Inverted-V Deformity: An Anatomic Study

Abstract

Background

The inverted-V deformity is an unwanted aesthetic consequence of dorsal hump resection. Despite their attachment to the nasal bones, the upper lateral cartilages (ULCs) can separate from the nasal bones, creating a step-off after cartilaginous dorsal hump removal.

Objectives

The mechanism of how the ULCs can separate from the nasal bones despite their attachment was studied to improve understanding of the inverted-V complication and its prevention.

Methods

A dorsal hump resection (bony and cartilaginous) was performed on 12 fresh cadavers to observe the effect on the ULCs. As a secondary study, the effect of different preventative maneuvers was investigated.

Results

Cartilaginous dorsal resection destroys the spreader mechanism of the T-frame and impacts the stabilization of the ULCs, resulting in them becoming free-floating. This causes them to migrate in a posterior, medial, and cranial direction relative to the nasal bones. The dynamic attachment of the ULCs to the nasal bones is key in this mechanism and allows actual separation of the ULCs from the nasal bones to result in the inverted-V deformity. Caudal traction to the ULCs re-tensions these attachments, pulling the ULCs against the nasal bones again.

Conclusions

This anatomic dissection study has established that the connection between the nasal dorsum and ULCs is not a static fusion but is dynamic. This attachment can be used in primary rhinoplasty to prevent inverted-V deformity by applying caudal traction to the ULCs when reconstructing the dorsum which will tension the ULCs toward the nasal bones.

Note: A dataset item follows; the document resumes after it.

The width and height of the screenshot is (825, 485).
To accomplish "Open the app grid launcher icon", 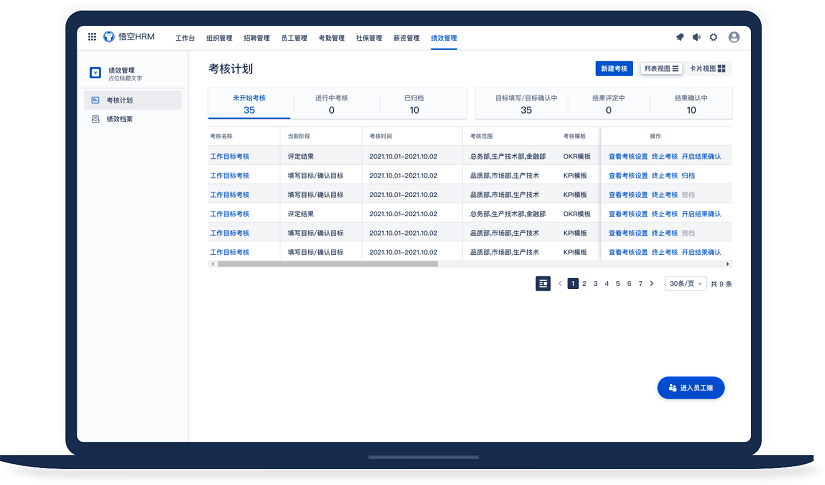I will [92, 37].
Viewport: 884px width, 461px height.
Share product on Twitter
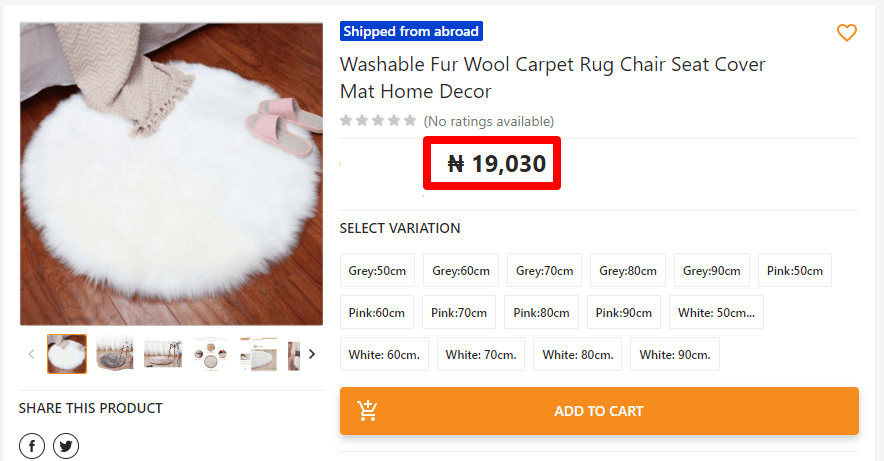coord(66,446)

The inverted-V deformity is a complication that tends to occur as a sequel to dorsal hump resection.¹ In this deformity, depression of the cephalic end of the upper lateral cartilages (ULCs) results in a step-off that allows the caudal edge of the nasal bones to become visible through the thin skin at the keystone area.

This cartilaginous collapse is ascribed to the loss of the spreader effect of the septal T-frame, allowing the ULCs to medialize. However, Straatsma demonstrated that the perichondrium of the ULCs and the periosteum of the nasal bones were fused at their side-to-side apposition.² If this were true, the ULCs should remain attached to the nasal bones, maintaining a smooth transition without a step-off despite the loss of the spreading mechanism.

Roostaeian et al previously observed a natural tendency of the ULCs to recoil into a non-anatomical position after separation of the ULCs from the septum.³ A recent anatomic study on the keystone area did not demonstrate how the ULCs can medialize despite their attachment to the nasal bones.⁴ The principal goal of this study was to demonstrate the pathophysiology of this phenomenon.

METHODS

Ethical approval for the project was granted by the Human Ethics Advisory Group of the Queensland University of Technology (project number LR2021-4306-4761). The authors state that every effort was made to follow all local and international ethical guidelines and laws that pertain to the utilization of human cadaveric donors in anatomical research. The study was conducted from September to December 2021.

Twelve fresh non-embalmed cadavers were dissected, and the effect of a dorsal hump resection on the ULCs was assessed. The skin, subcutis, superficial musculoaponeurotic system, perichondrium, and periosteum were first removed from the nasal dorsum while preserving the perichondrium and periosteum in the keystone area to maintain the integrity of the connections between the nasal bones and the ULCs. The bony dorsum was then removed with an osteotome, leaving the cartilage intact. Finally, the cartilaginous dorsum was sharply incised and resected. In 3 cases, an extramucosal dissection was conducted, and in 9 cases the mucosa was removed with the hump resection. The resulting effect on the ULCs was noted.

Finally, the effect of external pressure on the ULCs was assessed in 4 different scenarios: (1) before dorsal hump resection, (2) after dorsal hump resection without preventative maneuvers, (3) after dorsal hump resection and insertion with spreader grafts of different thicknesses, and (4) after dorsal hump resection and the use of caudal traction. These effects were assessed in a qualitative (yes/no) rather than quantitative fashion because the subtlety of the collapse (max. = 2 mm) makes quantitative assessment subject to a significant error of measurement and observer bias and hence is unreliable.

RESULTS

On close inspection, the attachment between the ULCs and the nasal bones are revealed to be lengthy (1-2 mm), allowing some mobility of the ULCs relative to the nasal bones. When the dorsum is intact, the T-frame pushes the ULCs anteriorly, laterally, and caudally toward the nasal bones, tensioning the attachments and creating a fused appearance and a virtually seamless transition from nasal bone to a tense, relatively flat ULC.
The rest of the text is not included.